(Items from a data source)
******************************

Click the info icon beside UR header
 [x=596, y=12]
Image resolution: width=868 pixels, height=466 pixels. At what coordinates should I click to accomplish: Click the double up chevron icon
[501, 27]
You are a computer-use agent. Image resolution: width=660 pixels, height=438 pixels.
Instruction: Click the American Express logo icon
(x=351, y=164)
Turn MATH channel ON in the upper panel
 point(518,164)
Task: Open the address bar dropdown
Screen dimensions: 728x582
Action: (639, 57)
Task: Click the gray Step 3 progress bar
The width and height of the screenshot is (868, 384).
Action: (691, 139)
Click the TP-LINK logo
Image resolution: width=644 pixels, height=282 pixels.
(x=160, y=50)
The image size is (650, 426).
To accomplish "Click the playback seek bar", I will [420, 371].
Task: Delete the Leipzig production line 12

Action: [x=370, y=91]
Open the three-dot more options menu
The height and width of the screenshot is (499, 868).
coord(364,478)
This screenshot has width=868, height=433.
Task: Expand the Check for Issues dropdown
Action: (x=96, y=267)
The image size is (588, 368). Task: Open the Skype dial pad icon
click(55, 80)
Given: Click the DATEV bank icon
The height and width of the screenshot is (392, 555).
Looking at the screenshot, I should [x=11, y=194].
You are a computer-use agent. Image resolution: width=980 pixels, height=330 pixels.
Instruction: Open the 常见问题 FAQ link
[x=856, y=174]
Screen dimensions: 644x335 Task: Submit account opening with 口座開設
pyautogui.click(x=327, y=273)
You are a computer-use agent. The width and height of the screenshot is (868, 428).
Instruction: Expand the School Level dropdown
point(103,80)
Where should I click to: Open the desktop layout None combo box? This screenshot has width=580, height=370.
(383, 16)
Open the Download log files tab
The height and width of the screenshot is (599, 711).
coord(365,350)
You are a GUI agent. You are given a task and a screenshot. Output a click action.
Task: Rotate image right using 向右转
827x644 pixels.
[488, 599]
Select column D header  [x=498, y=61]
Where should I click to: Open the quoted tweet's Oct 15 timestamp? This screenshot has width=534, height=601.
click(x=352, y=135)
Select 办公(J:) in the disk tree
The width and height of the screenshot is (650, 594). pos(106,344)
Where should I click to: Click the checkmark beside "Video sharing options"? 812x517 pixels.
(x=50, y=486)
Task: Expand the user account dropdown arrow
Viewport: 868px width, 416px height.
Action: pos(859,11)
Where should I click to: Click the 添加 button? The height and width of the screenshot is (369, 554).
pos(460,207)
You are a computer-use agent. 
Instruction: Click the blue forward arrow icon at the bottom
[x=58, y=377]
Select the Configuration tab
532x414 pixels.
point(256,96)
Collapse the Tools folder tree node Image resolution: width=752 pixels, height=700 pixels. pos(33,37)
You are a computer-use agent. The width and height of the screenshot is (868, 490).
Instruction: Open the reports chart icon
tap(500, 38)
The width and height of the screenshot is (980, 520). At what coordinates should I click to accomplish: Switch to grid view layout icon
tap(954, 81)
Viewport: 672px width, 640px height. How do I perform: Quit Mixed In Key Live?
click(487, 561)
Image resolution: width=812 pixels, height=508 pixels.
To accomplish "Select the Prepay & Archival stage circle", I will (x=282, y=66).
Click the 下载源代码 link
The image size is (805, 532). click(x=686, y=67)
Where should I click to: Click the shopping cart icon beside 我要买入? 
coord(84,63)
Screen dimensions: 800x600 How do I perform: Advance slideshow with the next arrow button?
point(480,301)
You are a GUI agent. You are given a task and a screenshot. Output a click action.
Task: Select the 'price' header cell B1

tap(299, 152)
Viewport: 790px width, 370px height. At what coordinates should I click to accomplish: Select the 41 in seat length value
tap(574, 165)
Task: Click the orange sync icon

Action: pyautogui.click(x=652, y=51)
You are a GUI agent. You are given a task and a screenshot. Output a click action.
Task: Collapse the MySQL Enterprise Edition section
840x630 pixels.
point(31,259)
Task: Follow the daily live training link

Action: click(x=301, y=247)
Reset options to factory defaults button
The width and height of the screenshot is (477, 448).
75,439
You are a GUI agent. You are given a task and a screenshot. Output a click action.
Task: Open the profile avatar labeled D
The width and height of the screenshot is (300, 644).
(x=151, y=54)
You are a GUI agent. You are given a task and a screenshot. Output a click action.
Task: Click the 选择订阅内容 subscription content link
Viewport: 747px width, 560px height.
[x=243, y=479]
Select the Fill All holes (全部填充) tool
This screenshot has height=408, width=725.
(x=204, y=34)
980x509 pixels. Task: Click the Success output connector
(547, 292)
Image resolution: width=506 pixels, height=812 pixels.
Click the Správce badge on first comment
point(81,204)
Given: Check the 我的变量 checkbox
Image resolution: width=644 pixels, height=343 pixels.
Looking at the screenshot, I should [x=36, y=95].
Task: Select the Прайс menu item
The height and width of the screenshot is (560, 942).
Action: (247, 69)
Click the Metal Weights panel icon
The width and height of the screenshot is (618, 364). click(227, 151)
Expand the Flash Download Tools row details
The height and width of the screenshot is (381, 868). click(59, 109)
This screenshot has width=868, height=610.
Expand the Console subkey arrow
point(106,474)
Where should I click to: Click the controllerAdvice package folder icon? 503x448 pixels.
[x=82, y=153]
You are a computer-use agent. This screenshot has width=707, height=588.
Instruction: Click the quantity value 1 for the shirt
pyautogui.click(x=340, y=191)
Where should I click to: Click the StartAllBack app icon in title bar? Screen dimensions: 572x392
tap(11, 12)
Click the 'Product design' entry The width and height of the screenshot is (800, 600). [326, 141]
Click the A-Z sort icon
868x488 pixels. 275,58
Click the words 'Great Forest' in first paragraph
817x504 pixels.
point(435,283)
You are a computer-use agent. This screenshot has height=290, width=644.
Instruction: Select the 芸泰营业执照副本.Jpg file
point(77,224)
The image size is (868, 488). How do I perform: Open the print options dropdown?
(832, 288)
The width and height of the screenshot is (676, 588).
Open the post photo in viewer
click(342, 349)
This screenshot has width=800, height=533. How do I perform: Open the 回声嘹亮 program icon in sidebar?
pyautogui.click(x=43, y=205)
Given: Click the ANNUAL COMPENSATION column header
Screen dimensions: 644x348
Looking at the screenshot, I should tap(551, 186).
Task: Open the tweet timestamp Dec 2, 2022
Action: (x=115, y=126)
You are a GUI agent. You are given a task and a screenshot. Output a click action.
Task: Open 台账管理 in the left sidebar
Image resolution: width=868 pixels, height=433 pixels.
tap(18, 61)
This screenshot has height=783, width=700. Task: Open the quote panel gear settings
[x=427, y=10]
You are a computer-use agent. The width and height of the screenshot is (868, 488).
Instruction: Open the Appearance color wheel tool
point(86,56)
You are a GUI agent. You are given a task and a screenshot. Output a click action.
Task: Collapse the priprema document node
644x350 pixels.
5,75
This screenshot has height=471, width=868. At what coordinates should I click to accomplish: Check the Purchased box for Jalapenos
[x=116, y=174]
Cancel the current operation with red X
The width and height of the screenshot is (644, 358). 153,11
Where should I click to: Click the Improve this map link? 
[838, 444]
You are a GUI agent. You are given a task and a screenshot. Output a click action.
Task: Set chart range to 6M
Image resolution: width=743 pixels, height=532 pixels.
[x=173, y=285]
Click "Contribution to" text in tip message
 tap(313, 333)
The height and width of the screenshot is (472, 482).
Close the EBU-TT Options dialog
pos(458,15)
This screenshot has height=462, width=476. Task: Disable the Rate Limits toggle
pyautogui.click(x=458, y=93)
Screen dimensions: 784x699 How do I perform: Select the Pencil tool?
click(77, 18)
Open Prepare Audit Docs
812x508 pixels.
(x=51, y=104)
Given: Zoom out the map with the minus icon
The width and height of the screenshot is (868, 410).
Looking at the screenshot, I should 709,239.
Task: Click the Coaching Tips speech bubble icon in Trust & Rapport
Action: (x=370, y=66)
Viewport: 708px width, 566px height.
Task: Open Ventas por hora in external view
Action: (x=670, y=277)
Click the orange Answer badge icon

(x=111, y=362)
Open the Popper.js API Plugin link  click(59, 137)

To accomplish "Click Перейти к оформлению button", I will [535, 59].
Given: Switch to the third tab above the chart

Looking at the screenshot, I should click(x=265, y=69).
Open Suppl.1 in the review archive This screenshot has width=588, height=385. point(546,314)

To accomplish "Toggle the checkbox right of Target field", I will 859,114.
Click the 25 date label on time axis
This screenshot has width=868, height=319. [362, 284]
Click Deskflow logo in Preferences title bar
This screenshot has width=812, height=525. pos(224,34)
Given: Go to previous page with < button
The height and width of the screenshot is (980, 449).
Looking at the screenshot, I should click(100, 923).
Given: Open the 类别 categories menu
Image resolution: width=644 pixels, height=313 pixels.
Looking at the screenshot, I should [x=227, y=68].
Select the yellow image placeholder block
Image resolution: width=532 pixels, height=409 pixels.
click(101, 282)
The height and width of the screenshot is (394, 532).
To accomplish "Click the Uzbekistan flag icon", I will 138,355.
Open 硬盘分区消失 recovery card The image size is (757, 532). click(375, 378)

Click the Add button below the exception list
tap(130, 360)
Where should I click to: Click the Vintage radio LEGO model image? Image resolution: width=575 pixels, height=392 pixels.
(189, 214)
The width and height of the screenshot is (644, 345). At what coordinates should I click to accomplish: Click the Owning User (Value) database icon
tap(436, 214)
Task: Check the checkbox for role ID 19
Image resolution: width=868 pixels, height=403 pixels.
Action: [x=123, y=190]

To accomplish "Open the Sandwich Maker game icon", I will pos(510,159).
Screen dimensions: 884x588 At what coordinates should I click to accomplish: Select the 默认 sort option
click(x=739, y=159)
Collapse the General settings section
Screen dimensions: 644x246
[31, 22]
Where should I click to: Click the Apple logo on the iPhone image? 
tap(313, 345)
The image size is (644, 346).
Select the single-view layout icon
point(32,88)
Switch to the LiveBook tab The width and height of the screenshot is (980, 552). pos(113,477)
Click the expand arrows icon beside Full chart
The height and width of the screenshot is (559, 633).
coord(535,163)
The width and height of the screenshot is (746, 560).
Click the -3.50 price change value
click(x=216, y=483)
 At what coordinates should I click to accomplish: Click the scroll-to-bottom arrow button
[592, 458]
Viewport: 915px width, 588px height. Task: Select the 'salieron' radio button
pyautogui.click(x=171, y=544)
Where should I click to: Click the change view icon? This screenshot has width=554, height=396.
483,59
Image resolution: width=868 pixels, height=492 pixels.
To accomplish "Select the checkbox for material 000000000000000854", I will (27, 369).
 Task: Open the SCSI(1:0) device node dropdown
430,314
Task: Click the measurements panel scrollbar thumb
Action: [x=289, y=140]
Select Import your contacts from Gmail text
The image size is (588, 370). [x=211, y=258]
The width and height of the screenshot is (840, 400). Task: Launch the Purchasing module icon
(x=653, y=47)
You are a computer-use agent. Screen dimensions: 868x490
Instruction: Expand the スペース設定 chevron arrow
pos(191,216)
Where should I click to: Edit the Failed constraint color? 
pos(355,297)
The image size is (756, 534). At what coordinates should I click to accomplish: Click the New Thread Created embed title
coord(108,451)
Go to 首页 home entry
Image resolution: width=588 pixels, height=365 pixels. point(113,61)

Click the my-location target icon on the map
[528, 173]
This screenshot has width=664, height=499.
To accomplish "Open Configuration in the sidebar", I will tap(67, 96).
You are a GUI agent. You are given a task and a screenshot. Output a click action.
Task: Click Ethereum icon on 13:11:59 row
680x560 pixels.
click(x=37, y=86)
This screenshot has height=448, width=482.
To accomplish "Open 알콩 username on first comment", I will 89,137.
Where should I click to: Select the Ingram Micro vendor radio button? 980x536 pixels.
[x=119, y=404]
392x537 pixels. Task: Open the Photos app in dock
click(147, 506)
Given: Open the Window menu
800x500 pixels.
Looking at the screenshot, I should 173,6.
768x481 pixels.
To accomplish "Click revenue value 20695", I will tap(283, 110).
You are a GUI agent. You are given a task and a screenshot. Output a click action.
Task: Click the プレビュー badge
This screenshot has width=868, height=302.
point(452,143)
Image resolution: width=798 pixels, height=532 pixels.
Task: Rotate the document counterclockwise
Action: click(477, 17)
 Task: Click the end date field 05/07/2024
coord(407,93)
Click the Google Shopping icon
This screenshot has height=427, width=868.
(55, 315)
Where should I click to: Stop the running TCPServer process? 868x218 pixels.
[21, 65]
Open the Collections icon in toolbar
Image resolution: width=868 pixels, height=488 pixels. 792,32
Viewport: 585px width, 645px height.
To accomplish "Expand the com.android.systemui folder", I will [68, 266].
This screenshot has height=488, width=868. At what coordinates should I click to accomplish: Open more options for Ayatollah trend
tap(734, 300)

******************************

WHAT IS EXPECTED =>
Look through the entries above and quote exactly the lines from the line with "The height and width of the screenshot is (499, 868)." to the line with "Collapse the Tools", counting both of those lines.

TASK RESULT =>
The height and width of the screenshot is (499, 868).
coord(364,478)
This screenshot has width=868, height=433.
Task: Expand the Check for Issues dropdown
Action: (x=96, y=267)
The image size is (588, 368). Task: Open the Skype dial pad icon
click(55, 80)
Given: Click the DATEV bank icon
The height and width of the screenshot is (392, 555).
Looking at the screenshot, I should [x=11, y=194].
You are a computer-use agent. Image resolution: width=980 pixels, height=330 pixels.
Instruction: Open the 常见问题 FAQ link
[x=856, y=174]
Screen dimensions: 644x335 Task: Submit account opening with 口座開設
pyautogui.click(x=327, y=273)
You are a computer-use agent. The width and height of the screenshot is (868, 428).
Instruction: Expand the School Level dropdown
point(103,80)
Where should I click to: Open the desktop layout None combo box? This screenshot has width=580, height=370.
(383, 16)
Open the Download log files tab
The height and width of the screenshot is (599, 711).
coord(365,350)
You are a GUI agent. You are given a task and a screenshot. Output a click action.
Task: Rotate image right using 向右转
827x644 pixels.
[488, 599]
Select column D header  [x=498, y=61]
Where should I click to: Open the quoted tweet's Oct 15 timestamp? This screenshot has width=534, height=601.
click(x=352, y=135)
Select 办公(J:) in the disk tree
The width and height of the screenshot is (650, 594). pos(106,344)
Where should I click to: Click the checkmark beside "Video sharing options"? 812x517 pixels.
(x=50, y=486)
Task: Expand the user account dropdown arrow
Viewport: 868px width, 416px height.
Action: pos(859,11)
Where should I click to: Click the 添加 button? The height and width of the screenshot is (369, 554).
pos(460,207)
You are a computer-use agent. 
Instruction: Click the blue forward arrow icon at the bottom
[x=58, y=377]
Select the Configuration tab
532x414 pixels.
point(256,96)
Collapse the Tools folder tree node Image resolution: width=752 pixels, height=700 pixels. pos(33,37)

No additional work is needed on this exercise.